Outlook and implications
The ability of local councils to forge compromise agreements in the coming months will be a key indicator for local-level policy stability. Should multiple major councils fail to establish stable administrations, there is a heightened risk of voter frustration with local government arrangements affecting their electoral choices in the 2019 regional elections. Although the recent municipal elections did not indicate a major decrease in support for Rutte's national-level administration, changing electoral preferences over the coming year would represent an important indicator of the potential for increased political instability and greater difficulty in passing legislation.
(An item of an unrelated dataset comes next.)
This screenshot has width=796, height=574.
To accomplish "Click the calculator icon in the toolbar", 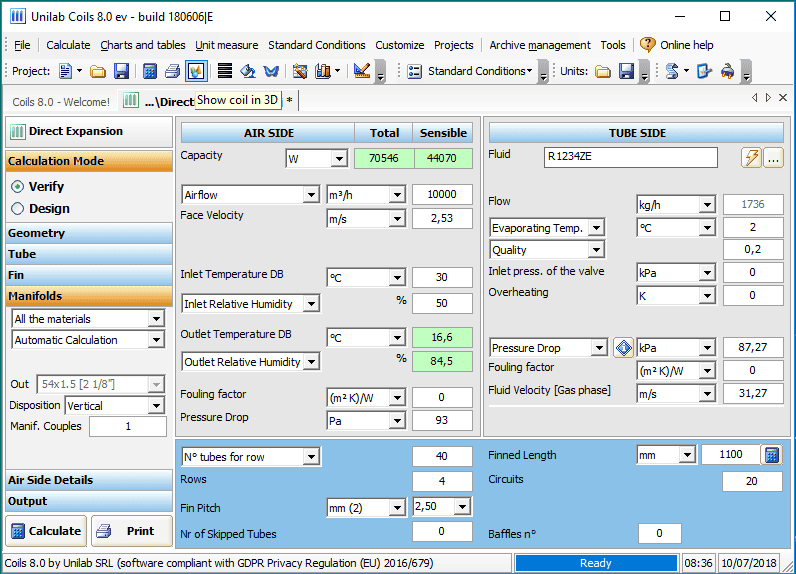I will (149, 71).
The 2019 regional elections will have a direct impact on such risks as they determine the composition of the 75-seat Senate (upper house of parliament), in which Rutte's administration holds a majority of just one seat, as in the House of Representatives. As the Senate must approve all legislation passed by the House of Representatives, a solid majority is key for the government to implement its manifesto. Since it appears unlikely that Dutch voting behaviour will become less fragmented in 2019, any shift in current voting patterns away from the government parties would be likely to leave Rutte obliged to negotiate legislative support on a case-by-case basis in the Senate. This could lead to excessively burdensome strategic manoeuvres becoming required to pass legislation given the need for ad-hoc (or more persistent) pacts with non-government parties to gain a majority for Rutte's already diverse four-party administration. During the term of the last administration, the lack of a Senate majority triggered regular legislative delays, including the postponed passage of the 2016 budget.